Angel's Share Title
Havana Club Añejo Blanco
When an established and well known rum company like Bacardi releases a rum line that shares the name of an established global brand you know there is more to the story. Havana Club Añejo Blanco was released to the U.S. market in 2016 and is reported in the press documents to be based on a recipe that the Arechabala family used in 1934 to create the original Cuban Havana Club product until their rum company was nationalized by Fidel Castro’s regime in 1960. When the family fled Cuba and went into exile, they took the formula with them.
What we see on the shelves in the United States is Bacardi’s rendition of that product after they purchased the recipe from the Arechabala family in 1994. In my opinion, this is one more salvo in their ongoing battle with the Cuban government and Pernod Ricard in their decades spanning trademark war.

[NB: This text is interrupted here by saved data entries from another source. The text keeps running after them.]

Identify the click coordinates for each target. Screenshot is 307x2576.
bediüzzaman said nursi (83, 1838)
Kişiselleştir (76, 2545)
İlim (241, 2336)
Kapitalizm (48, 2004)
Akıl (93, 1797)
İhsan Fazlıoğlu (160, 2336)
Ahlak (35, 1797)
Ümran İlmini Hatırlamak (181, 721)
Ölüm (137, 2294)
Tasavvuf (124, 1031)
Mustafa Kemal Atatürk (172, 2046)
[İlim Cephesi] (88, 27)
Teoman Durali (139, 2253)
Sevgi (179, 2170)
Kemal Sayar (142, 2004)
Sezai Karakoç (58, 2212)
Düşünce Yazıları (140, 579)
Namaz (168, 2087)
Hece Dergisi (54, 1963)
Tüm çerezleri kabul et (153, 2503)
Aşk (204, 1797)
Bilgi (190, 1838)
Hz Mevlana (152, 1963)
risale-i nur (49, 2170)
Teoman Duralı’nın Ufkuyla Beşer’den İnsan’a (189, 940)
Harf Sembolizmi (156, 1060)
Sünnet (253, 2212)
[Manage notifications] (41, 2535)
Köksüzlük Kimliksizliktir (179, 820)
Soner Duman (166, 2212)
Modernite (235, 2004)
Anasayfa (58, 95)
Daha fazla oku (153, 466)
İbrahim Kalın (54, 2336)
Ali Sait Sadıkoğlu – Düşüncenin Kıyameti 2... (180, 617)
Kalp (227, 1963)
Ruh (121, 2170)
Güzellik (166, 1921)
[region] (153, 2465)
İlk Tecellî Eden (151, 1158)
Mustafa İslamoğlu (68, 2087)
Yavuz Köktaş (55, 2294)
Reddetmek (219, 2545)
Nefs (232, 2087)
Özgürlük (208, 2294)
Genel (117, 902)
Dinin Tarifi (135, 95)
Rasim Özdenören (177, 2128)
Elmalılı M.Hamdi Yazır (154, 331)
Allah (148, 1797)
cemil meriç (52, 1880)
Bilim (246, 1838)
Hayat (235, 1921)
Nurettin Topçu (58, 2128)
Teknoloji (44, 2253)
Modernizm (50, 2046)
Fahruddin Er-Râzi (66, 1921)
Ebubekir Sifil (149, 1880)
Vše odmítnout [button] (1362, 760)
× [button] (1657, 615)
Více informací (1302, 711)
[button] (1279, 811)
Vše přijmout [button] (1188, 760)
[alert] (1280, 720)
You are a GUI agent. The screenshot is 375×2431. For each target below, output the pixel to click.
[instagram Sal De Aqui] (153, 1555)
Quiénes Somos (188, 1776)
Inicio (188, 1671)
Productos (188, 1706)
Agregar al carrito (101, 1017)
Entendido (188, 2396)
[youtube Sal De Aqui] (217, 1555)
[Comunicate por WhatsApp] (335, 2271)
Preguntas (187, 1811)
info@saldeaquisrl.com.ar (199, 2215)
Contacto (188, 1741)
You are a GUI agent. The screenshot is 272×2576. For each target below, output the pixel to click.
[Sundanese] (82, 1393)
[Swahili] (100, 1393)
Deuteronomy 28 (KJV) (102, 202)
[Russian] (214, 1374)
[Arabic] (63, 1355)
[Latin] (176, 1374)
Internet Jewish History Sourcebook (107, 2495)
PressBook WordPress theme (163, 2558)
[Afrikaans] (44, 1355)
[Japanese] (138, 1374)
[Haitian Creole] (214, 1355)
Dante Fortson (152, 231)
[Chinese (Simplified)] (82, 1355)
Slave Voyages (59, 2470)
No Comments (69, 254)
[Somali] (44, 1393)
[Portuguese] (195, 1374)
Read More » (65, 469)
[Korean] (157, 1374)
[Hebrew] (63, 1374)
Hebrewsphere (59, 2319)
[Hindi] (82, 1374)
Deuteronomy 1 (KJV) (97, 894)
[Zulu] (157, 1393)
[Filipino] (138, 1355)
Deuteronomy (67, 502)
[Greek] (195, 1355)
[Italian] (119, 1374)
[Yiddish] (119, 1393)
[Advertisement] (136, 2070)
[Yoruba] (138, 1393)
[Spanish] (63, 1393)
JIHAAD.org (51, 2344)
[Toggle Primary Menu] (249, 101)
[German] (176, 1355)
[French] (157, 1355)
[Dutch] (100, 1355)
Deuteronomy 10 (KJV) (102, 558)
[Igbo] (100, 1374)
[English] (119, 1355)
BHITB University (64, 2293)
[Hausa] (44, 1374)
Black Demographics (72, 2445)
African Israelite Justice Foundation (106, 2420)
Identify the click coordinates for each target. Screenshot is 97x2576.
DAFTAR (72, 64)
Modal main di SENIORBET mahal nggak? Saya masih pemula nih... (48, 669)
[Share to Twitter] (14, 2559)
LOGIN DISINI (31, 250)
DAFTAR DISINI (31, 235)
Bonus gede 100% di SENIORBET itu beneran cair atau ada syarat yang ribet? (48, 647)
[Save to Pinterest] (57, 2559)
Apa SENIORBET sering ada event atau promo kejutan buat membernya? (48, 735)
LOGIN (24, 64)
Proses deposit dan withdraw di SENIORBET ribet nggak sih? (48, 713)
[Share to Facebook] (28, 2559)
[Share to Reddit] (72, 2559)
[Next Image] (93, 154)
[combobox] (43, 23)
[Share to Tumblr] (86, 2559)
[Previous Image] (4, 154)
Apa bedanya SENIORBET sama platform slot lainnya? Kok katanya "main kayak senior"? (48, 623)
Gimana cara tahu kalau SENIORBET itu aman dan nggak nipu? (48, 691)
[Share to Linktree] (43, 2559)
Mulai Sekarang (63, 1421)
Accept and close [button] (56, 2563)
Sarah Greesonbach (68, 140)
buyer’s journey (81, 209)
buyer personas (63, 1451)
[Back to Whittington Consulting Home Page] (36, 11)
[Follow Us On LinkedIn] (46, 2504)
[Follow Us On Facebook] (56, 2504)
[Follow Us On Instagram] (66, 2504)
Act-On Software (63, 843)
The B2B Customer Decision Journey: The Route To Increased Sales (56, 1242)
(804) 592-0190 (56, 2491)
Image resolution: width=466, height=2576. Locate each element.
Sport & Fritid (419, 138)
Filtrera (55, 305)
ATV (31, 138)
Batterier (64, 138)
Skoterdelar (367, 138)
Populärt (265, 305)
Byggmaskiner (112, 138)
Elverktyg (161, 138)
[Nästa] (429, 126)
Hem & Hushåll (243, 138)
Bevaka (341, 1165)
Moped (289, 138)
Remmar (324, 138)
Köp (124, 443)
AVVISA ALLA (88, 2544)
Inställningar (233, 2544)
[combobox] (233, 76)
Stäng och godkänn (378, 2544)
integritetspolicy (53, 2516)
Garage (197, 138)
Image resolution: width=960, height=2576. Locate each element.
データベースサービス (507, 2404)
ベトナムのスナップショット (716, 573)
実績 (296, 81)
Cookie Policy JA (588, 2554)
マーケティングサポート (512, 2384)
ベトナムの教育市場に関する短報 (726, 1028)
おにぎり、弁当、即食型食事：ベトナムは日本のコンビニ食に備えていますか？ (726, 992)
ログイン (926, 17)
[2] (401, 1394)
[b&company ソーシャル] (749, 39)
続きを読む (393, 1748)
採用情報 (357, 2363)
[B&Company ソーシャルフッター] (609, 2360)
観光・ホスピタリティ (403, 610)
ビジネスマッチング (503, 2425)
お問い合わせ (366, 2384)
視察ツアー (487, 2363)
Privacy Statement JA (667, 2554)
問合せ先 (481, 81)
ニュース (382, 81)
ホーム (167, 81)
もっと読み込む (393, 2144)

The rum in the bottle is distilled in Puerto Rico and aged for one year in used American white oak Bourbon barrels. It is blended and aged in oak for an additional two months before being filtered and bottled at 40% ABV.
Appearance
The bottle has a black and silver label with bold text that can easily be spotted on the shelves. The liquid is crystal clear in the bottle and glass, showing the level of filtration we are used to seeing with all Bacardi products.
Nose
The aroma of the rum leads with turbinado sugar, vanilla, with a touch of citrus before the alcohol note dominates the profile.
Palate
Sipping the rum delivers a swirl of sugary vanilla, pineapple, raisins and lime notes. As these settle some light mineral notes of salt, sulfur laced char, and raw alcohol take over and meld with the other flavors in a long finish.
Review
The notes in the rum are combative when sipping neat, but proved serviceable and docile in both a Cuba Libre and Daiquiri Cocktails. Found only in the United States as it would be in violation of the Global Trademark of the Cuban Havana Club product; this rum comes up short compared to Bacardi select, the next closest product in the Bacardi portfolio.
For me the purchase and exploration of this product was one born of curiosity and now that the work has been done really have no interest in revisiting it as there are better products in the market with which to make cocktails.